The corporate name of an entity is typically an important asset of the company. It is a valuable brand and frequently subject to trademark protection.
There have been a number of incidents where other entities have attempted to obtain the benefit of an existing brand or mark by incorporating an entity with a similar name. If the existing corporate entity’s name has been properly registered and protected by trade-mark or otherwise, the usual practice is to advise the new entity of the potential for confusion or infringement and, if no satisfactory resolution is reached, to bring proceedings in the appropriate court for injunctive or other relief.
One alternative to this approach is to rely on the provisions of either the Canada Business Corporations Act or a provincial Business Corporations Act to address deceptively misdescriptive, confusing or misleading corporate names. In some situations, simply providing notice to the Corporate Registrar of a new corporation’s confusing or infringing name may compel that new entity to effect a corporate name change.3
For example, the Alberta Business Corporations Act 4 (ABCA) prohibits names that are similar to, or confusing or misleading of, existing bodies corporate.
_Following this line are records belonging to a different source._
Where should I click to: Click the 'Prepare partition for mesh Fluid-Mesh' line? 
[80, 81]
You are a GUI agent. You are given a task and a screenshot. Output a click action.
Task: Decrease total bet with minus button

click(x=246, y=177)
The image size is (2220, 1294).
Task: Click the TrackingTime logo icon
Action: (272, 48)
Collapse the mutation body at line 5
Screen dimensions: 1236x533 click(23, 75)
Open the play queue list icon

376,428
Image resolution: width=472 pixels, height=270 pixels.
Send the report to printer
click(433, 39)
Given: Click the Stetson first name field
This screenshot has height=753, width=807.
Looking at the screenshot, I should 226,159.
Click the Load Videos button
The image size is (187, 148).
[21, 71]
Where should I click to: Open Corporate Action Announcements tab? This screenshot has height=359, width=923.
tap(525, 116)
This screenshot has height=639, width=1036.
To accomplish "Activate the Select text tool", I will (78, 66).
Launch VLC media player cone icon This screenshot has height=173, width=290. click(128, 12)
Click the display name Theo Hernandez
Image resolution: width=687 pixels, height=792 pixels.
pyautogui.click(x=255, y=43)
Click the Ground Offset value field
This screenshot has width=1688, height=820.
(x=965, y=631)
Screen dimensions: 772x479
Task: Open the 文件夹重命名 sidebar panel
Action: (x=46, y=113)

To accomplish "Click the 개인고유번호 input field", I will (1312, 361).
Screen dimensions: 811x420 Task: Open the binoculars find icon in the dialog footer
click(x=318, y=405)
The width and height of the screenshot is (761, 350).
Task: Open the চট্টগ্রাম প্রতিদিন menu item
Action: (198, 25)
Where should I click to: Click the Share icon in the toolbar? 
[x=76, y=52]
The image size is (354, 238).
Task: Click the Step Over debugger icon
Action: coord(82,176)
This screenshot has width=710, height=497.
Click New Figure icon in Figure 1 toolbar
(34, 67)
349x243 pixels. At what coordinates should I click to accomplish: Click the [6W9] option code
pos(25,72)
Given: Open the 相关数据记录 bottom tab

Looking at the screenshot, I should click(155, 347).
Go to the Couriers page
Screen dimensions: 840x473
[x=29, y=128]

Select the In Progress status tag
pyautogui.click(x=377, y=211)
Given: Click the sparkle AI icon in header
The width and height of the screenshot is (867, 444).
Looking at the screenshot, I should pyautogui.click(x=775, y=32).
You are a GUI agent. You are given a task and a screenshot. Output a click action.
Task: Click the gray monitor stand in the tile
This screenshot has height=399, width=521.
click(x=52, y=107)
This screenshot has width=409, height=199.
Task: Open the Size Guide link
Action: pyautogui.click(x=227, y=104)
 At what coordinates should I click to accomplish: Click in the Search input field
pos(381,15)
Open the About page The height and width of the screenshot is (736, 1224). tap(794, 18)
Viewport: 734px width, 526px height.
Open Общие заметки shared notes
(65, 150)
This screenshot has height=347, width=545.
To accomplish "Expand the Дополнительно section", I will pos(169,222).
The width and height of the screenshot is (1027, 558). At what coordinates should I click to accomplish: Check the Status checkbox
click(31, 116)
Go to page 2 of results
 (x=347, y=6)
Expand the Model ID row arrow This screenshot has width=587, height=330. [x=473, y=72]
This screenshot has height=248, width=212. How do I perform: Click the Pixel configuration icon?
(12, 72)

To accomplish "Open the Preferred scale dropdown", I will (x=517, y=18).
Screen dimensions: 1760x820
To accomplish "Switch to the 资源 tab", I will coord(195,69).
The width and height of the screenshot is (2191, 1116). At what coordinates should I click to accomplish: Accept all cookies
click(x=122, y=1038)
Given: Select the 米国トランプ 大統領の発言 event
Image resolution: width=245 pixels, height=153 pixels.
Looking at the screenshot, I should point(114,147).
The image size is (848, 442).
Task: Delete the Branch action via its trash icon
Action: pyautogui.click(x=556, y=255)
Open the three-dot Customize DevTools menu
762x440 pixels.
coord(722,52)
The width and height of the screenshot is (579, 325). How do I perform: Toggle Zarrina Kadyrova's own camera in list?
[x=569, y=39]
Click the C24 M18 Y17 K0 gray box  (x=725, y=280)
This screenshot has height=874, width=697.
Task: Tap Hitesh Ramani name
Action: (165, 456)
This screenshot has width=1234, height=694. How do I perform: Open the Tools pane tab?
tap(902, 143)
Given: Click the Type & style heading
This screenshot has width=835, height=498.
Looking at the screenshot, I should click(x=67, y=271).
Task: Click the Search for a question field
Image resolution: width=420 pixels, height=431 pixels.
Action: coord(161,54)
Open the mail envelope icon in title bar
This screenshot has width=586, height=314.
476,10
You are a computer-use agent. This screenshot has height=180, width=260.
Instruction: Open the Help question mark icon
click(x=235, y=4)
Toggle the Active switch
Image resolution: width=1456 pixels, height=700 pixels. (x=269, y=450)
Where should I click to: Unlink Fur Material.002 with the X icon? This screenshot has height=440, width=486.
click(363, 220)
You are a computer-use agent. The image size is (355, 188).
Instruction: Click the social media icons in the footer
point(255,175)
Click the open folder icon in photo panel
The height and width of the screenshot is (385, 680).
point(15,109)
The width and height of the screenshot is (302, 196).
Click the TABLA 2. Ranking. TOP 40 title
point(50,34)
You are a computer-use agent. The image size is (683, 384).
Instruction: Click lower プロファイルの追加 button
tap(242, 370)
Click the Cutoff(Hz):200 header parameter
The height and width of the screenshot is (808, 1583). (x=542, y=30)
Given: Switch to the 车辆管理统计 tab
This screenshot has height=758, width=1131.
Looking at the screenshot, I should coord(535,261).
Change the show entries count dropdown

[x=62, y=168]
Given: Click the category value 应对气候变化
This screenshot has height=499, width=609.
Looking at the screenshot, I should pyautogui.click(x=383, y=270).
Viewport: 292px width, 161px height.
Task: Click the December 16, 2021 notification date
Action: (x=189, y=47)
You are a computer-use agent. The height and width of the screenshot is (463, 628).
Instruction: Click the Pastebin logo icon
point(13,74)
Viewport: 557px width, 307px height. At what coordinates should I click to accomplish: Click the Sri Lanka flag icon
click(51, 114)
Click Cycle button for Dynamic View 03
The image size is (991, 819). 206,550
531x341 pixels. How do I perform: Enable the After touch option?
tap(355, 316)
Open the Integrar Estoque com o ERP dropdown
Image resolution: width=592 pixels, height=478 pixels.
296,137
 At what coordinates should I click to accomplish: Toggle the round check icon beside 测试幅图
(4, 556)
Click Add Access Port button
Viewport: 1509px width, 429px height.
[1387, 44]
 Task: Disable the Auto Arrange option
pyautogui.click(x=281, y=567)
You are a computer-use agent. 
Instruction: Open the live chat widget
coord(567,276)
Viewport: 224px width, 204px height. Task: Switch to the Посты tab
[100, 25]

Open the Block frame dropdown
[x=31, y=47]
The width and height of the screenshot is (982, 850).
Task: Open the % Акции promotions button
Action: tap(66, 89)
Pursuant to s.13(2) of the ABCA, the Registrar on its own initiative or at the request of any person who feels “aggrieved” that the name is confusing or misleading can direct a corporation to change its name.
The process is initiated by sending a letter to the Registrar, who will then notify the other entity of the complaint, set out the relevant provisions of the ABCA and Regulations, and inquire whether any resolution can be reached between the two entities. If no such resolution is reached, the Registrar will provide a period of time for the other entity to respond (usually 45 days) and then allow a further period after that response is received for sur-rebuttal. The Registrar will investigate the issue and make a direction under the ABCA as to whether a name change is required or not. The decision of the Registrar can be appealed to the Court of Queen’s Bench of Alberta.
Section 15 of the Alberta Regulations sets out the Registrar’s powers in determining whether a name contravenes the ABCA as follows:
- the distinctiveness of the name or any element of it and the extent to which the name has become known;
- the length of time the name has been in use;
- the nature of the business carried on under or associated with the name, including the likelihood of any competition among businesses using such a name;
- the nature of the trade with which a name is associated, including the nature of the goods or services and the means by which they are offered or distributed;
- the degree of similarity between the name and another name in appearance or sound;
- the geographic area in Alberta in which the name is likely to be used.
Notice to the Registrar should be made by a detailed submission addressing each of the foregoing points. If appropriate, statutory declarations or other sworn documents can be used to support the submission, especially as it relates to actual evidence of confusion amongst the public. If the corporate name has been protected by trade-mark, providing a copy of that registration is also helpful.
Similar laws exist in other provinces.5
There are a number of advantages to proceeding by way of complaint to the Registrar such as:
- The process is relatively cost-efficient.
- If the new entity has not had time to establish a corporate presence by way of a website or other marketing, such entity may be more inclined to respond to a notice from the Registrar and agree to a name change.
- Even if the matter is appealed to the Court, the foundation has been laid for one’s case.
Some of the disadvantages to proceeding in this fashion include the following:
- There is no ability to cross-examine or test or challenge any of the evidence that might be submitted by the new entity (although one has the right to file sur-rebuttal).
- If the new entity has already established a strong corporate presence, it is likely the issue will end up in litigation in any event.
- Actual incidents of confusion by the public appear to have some weight with the Registrar. Absent any actual incidents of confusion, one might be better advised to proceed in some other fashion (e.g., a passing-off or infringement action).
- The process can be time-consuming, often extending four to six months. There will be instances when one will want to obtain more immediate relief (e.g., injunctive relief in an action where preventing brand erosion is critical).
Utilizing the provisions of a Business Corporations Act to effect a name change of a new entity is likely only appropriate when that new entity has not yet established a presence in the market or has just started to carry on business. If a new entity has already carried on business for some time and has established a presence, the benefits of this process are lessened, particularly if there have been few incidents of actual confusion between the two corporate names.
From a practical perspective, it is prudent for officers and directors of companies seeking to protect their brands and mark to routinely conduct corporate searches to identify any potential new corporations that have registered names that may be misleading or confusing to the existing brand. If the identification of new entities with confusing or misleading names is discovered before the new entity has obtained much of a corporate presence, the provisions of a Business Corporations Act allowing the Registrar to effect a name change may be a valuable and relatively cost-effective tool to stop infringement.